According to GFI Managing Director of Israel Or Benjamin, “Reducing meat consumption is a growing trend. Having embraced a more or completely plant-based diet, many entrepreneurs, researchers, and other ecosystem players are deeply motivated to bring about a more humane and sustainable food system.” Fostering the plant-based and clean meat development where it is already gaining traction is one of the most straightforward ways to produce technologies that will be of worldwide utility.
And there are many other opportunities worldwide to nurture. Varun points to the promise of India’s indigenous crops, like millet, to diversify global inputs for plant-based products. This has the added benefit of “[creating] lucrative markets for farmers and [strengthening] value chains into which the government is already pouring significant investment.”
Germany, though the largest conventional meat supplier in Europe, is seeing demand for plant-based meat growing at 25-30 percent per year. It’s perhaps no surprise that Germany has been a global leader for plant-based meat product launches.
Meanwhile, GFI-Brazil’s recent consumer research demonstrates that Brazil has an unmet appetite for plant-based foods. (Germany, are you listening?) Thirty percent of respondents reported moving towards reducing of animal products in their diet—this equates to a potential market of 60 million people for the producer who can meet that largely untapped demand. GFI Managing Director of Brazil Gustavo Guadagnini sees more investor interest in plant-based products than there are startups ready to receive funding!

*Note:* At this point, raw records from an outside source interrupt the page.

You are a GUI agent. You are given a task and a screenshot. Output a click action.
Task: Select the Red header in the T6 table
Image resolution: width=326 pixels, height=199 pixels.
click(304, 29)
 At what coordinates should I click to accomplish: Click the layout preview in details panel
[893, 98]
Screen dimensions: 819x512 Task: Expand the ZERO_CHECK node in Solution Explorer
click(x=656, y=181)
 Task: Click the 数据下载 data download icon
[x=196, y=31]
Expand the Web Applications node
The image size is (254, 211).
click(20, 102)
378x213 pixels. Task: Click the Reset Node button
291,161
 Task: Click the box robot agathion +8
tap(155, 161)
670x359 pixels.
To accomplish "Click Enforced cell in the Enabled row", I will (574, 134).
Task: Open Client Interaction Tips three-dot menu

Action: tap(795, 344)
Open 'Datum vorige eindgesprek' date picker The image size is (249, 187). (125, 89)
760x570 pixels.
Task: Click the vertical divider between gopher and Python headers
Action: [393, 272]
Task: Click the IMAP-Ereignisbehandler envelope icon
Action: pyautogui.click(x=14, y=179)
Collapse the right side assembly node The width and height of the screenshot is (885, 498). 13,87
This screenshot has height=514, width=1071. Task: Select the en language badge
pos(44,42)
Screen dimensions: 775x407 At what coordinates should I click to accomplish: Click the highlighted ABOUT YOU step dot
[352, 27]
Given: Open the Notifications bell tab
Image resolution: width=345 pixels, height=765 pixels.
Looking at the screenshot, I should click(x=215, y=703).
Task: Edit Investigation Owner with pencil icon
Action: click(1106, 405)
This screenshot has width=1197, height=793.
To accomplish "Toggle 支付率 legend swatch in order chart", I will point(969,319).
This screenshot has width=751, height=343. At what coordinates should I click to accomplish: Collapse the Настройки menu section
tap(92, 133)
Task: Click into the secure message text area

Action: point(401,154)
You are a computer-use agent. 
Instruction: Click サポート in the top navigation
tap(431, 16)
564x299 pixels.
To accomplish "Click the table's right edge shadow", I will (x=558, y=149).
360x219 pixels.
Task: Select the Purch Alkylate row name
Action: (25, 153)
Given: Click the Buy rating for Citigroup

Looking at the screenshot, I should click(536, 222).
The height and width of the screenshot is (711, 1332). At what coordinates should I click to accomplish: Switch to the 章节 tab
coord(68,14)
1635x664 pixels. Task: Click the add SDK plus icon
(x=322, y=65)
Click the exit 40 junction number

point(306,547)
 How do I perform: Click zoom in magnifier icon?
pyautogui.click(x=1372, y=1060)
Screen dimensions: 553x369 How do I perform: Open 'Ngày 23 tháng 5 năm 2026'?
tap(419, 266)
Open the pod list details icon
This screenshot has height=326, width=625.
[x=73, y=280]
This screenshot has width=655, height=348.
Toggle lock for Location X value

On the other side of the world, Singapore is making strides towards plant-friend protein. Singapore places a high value on domestic food security and innovation. With a remarkable 40 plant-based restaurants in this tiny country as well as clean seafood company Shiok Meats working to bring fish-free seafood to market, Singapore could become a global model for food innovation.
Every market presents some comparative advantage. In taking a global stance and accelerating the dissemination of tools, resources, products, and models of success across borders, we can harness the compounding power of these advantages to usher in the next agricultural revolution.
We’re breaking down silos.
Exactly how and why plant-based and clean meat catch on in different countries will necessarily vary across cultures. (The burgers and meatballs making headlines in the west will probably not be the darlings of Indian menus, for instance.) However, the technological, agricultural, and even regulatory wins in one area can and should help move the needle worldwide.
The food system in 2018 is a globalized affair, so building a better, sustainable food system is a global task. Just as climate change, threats to food security and public health, and violations of animal welfare are not constrained by national borders, the solutions to these harms must be a worldwide movement. That’s why we’re taking good food global.